Exercise details:
Restate word for word the entries below, starting with the line with "Select the Twin" and continuing through the line with "The width and height of the screenshot is (1092, 1092).". Include both of those lines and no others.

### Data to process ###

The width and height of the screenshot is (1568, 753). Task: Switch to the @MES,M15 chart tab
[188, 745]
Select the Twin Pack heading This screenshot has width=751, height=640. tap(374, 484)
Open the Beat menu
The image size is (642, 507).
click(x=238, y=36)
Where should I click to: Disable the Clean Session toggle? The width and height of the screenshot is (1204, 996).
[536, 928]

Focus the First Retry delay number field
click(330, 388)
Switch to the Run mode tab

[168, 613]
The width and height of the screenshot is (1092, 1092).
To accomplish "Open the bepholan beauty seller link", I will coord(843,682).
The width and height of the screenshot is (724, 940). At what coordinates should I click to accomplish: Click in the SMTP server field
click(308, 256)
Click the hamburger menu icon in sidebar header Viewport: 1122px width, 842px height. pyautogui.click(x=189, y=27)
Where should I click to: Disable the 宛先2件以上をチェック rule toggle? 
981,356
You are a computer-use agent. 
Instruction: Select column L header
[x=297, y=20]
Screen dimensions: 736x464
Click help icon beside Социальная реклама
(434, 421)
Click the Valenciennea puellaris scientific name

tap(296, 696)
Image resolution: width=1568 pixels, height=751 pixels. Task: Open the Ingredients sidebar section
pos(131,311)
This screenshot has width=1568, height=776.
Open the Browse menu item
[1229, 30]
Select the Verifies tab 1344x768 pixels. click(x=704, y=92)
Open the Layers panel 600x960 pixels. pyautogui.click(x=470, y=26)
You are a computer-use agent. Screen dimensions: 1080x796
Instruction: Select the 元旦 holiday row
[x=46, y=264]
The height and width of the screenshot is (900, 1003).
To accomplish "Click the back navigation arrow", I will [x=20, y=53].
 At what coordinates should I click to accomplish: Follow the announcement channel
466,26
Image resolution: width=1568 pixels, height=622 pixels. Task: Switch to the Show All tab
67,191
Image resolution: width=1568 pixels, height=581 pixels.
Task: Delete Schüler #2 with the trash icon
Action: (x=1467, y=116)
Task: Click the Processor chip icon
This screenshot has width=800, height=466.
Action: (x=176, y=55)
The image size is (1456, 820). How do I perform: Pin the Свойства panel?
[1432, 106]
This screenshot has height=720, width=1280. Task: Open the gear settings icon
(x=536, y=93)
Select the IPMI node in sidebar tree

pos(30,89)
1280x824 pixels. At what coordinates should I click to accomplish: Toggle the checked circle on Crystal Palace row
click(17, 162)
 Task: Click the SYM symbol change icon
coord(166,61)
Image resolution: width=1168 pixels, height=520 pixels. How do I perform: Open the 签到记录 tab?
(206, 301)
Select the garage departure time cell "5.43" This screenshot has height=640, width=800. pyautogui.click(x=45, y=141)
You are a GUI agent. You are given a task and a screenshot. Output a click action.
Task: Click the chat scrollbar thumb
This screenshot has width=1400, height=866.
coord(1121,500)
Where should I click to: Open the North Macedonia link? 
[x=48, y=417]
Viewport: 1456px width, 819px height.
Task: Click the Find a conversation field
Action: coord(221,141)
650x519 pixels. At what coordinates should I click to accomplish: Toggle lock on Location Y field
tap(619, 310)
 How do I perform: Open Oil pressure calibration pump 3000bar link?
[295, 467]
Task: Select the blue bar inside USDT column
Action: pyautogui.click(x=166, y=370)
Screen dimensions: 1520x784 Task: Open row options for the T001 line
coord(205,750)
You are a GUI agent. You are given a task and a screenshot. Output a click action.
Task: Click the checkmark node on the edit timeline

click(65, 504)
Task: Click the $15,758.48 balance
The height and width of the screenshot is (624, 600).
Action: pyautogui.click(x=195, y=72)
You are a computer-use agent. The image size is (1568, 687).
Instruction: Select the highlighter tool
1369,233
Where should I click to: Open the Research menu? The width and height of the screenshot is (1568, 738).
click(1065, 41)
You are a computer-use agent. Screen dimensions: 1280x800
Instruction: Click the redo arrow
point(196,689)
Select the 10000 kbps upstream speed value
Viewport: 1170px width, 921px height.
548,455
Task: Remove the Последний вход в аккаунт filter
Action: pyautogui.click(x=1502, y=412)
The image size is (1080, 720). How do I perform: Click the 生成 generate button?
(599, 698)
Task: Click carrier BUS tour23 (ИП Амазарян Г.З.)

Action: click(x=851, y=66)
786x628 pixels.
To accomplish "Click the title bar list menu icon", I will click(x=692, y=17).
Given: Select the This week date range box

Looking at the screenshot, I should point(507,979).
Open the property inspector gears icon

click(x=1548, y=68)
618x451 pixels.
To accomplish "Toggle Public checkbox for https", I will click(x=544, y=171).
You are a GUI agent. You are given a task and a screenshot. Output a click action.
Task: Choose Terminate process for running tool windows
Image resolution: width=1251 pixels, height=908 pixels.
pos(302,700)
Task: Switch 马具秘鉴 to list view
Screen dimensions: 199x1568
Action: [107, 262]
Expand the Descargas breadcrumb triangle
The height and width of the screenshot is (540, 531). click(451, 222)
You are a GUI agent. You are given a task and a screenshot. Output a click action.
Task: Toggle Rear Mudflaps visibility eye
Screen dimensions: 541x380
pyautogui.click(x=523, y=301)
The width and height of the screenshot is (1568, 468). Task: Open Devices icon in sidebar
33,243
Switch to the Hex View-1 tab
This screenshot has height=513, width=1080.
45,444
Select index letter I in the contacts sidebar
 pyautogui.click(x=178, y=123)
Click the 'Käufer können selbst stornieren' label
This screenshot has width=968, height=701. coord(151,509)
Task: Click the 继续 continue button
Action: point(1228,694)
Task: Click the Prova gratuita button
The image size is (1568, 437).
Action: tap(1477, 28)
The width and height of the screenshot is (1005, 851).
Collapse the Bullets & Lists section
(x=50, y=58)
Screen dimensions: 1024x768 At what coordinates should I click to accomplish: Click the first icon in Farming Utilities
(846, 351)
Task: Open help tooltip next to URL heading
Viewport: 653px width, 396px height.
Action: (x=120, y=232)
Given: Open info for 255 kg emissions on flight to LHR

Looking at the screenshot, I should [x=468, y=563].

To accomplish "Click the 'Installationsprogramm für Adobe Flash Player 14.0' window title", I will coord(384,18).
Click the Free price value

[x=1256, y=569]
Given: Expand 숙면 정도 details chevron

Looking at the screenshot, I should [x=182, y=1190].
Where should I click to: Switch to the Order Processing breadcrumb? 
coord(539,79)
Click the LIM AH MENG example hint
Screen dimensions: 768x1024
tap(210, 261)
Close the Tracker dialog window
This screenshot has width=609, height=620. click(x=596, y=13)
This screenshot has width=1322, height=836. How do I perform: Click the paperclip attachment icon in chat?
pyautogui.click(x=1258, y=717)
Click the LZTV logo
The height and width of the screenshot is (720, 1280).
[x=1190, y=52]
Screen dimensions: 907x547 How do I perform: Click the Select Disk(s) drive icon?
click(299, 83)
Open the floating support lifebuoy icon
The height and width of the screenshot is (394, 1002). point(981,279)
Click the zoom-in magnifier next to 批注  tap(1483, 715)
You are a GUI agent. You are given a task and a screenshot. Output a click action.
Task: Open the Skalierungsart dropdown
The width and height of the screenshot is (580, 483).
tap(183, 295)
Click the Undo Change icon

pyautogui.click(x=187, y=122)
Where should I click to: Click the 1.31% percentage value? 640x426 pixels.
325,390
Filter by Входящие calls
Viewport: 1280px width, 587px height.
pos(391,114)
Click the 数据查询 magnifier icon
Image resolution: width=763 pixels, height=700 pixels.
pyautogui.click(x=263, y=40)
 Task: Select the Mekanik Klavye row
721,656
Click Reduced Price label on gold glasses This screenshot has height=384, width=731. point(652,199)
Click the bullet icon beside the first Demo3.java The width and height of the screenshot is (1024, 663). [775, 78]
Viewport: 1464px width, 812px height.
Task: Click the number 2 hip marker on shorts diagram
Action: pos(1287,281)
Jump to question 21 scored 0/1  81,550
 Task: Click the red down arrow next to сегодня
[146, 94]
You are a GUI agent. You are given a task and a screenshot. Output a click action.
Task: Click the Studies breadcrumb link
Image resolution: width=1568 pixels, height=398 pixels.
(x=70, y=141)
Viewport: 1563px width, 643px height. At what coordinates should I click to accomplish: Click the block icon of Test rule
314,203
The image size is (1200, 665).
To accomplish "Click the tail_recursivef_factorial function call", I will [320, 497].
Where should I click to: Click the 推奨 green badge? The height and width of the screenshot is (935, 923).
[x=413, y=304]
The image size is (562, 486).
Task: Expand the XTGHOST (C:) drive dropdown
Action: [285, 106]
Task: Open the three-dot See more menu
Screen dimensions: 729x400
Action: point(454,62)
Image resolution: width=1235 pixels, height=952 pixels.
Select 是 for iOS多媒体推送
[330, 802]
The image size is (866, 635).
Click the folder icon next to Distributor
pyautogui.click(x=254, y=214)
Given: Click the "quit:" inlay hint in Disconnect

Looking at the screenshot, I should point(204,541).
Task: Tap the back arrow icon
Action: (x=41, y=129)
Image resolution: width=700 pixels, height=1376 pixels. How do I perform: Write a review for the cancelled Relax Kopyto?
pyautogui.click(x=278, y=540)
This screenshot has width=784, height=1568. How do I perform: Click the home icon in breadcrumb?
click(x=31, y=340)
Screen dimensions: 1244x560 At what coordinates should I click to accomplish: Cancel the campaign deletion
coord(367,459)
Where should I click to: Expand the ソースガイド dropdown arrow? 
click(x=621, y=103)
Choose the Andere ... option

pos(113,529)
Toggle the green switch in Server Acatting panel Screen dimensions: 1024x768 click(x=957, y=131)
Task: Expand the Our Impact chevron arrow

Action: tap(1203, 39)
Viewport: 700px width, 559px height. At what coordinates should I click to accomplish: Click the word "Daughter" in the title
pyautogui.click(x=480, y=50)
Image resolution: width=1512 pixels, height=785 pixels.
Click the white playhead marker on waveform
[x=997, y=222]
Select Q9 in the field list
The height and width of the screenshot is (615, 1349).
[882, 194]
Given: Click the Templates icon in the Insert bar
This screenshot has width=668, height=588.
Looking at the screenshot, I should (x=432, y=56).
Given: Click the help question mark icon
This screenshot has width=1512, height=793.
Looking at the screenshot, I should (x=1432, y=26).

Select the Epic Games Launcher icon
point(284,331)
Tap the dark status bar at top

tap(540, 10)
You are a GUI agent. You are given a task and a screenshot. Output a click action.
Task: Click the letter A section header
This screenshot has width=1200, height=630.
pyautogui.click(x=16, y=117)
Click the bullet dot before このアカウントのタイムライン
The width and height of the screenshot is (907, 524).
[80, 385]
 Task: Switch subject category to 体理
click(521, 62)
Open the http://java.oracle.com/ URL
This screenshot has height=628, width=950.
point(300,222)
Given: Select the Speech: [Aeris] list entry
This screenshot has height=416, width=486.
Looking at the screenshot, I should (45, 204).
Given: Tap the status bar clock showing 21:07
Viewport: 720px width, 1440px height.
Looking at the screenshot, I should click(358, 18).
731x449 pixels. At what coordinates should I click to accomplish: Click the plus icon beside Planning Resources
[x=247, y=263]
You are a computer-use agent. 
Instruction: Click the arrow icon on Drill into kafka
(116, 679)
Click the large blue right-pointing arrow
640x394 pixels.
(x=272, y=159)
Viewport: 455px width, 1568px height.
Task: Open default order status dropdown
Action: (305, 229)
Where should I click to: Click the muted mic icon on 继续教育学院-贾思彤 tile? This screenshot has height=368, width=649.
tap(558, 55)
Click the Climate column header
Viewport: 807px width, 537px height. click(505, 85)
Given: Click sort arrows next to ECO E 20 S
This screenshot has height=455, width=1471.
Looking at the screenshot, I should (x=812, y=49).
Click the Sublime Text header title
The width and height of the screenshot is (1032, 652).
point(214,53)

###

Output of the task:
Select the Twin Pack heading This screenshot has width=751, height=640. tap(374, 484)
Open the Beat menu
The image size is (642, 507).
click(x=238, y=36)
Where should I click to: Disable the Clean Session toggle? The width and height of the screenshot is (1204, 996).
[536, 928]

Focus the First Retry delay number field
click(330, 388)
Switch to the Run mode tab

[168, 613]
The width and height of the screenshot is (1092, 1092).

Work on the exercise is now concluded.